(EXERCISE INPUT Opens)
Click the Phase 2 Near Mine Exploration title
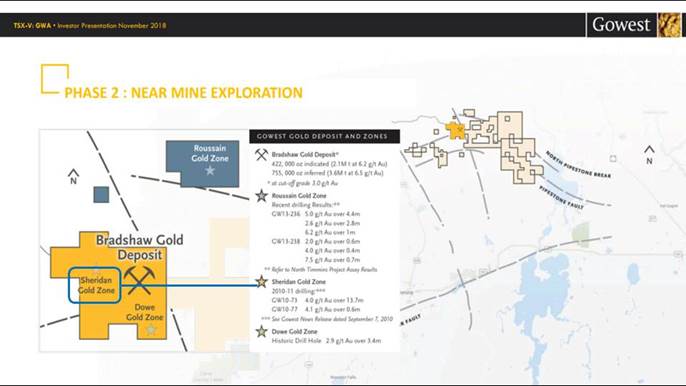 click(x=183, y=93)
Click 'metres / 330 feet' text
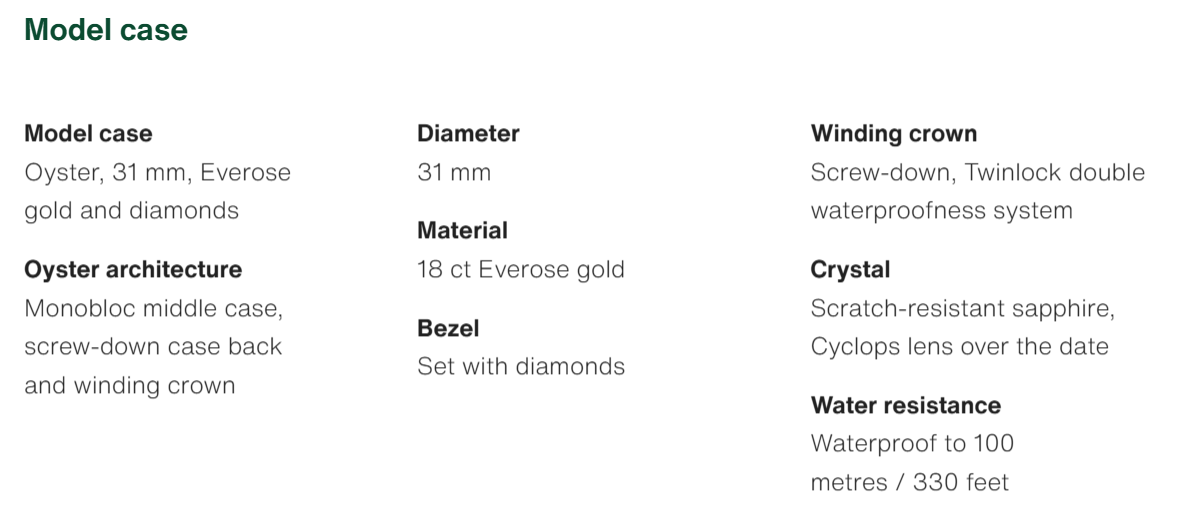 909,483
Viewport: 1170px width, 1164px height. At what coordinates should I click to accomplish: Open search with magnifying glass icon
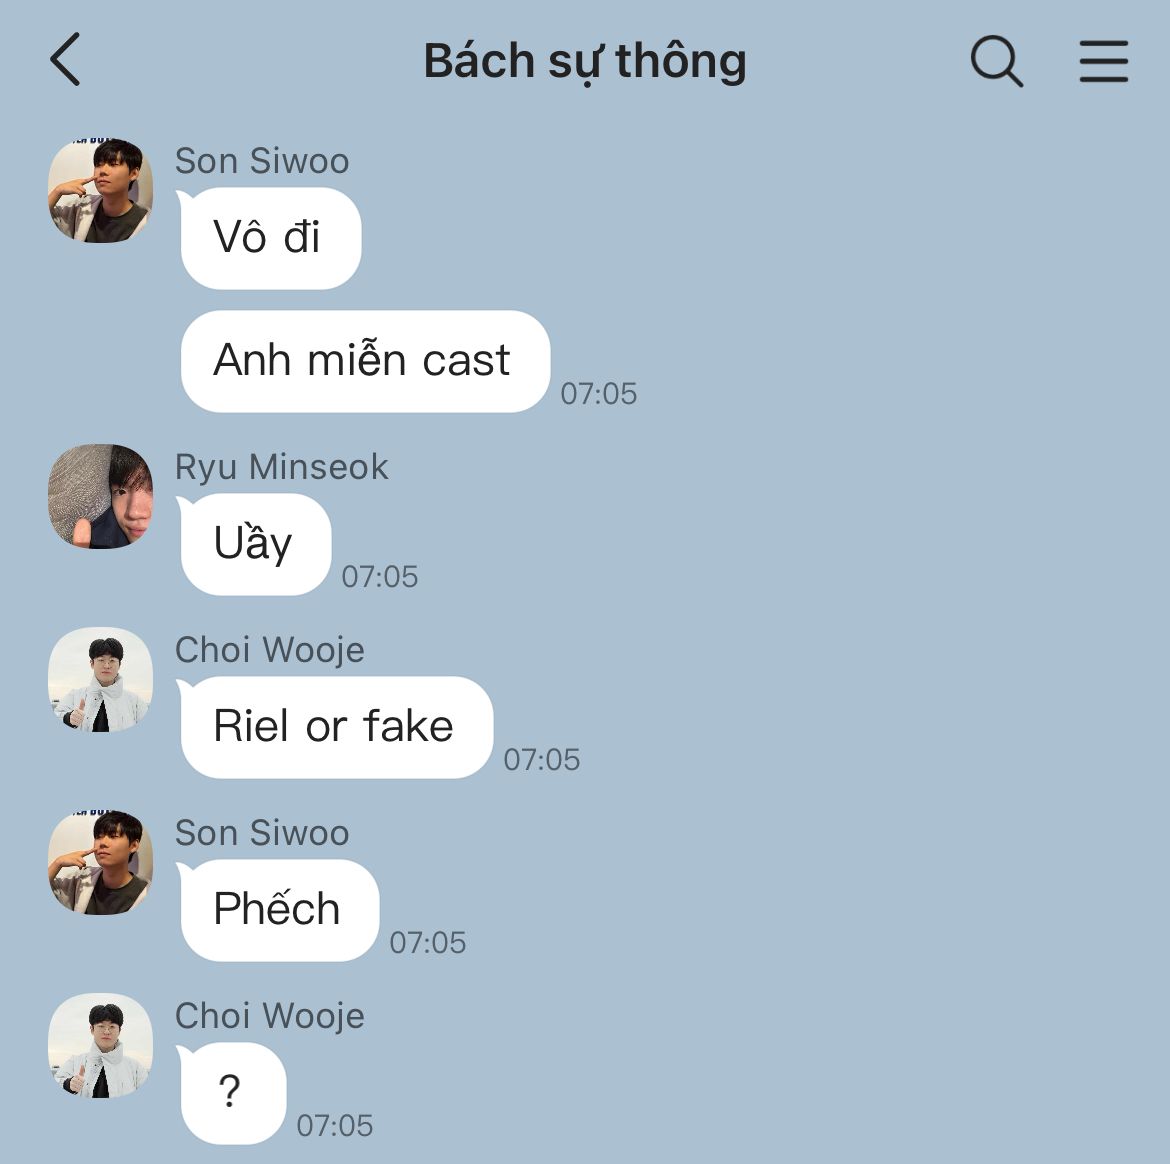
(EXERCISE INPUT Closes)
Could the entries above be retyped exactly, with the pictures left out?

**TASK RESPONSE**
Click the Phase 2 Near Mine Exploration title
 click(x=183, y=93)
Click 'metres / 330 feet' text
 909,483
Viewport: 1170px width, 1164px height. At what coordinates should I click to accomplish: Open search with magnifying glass icon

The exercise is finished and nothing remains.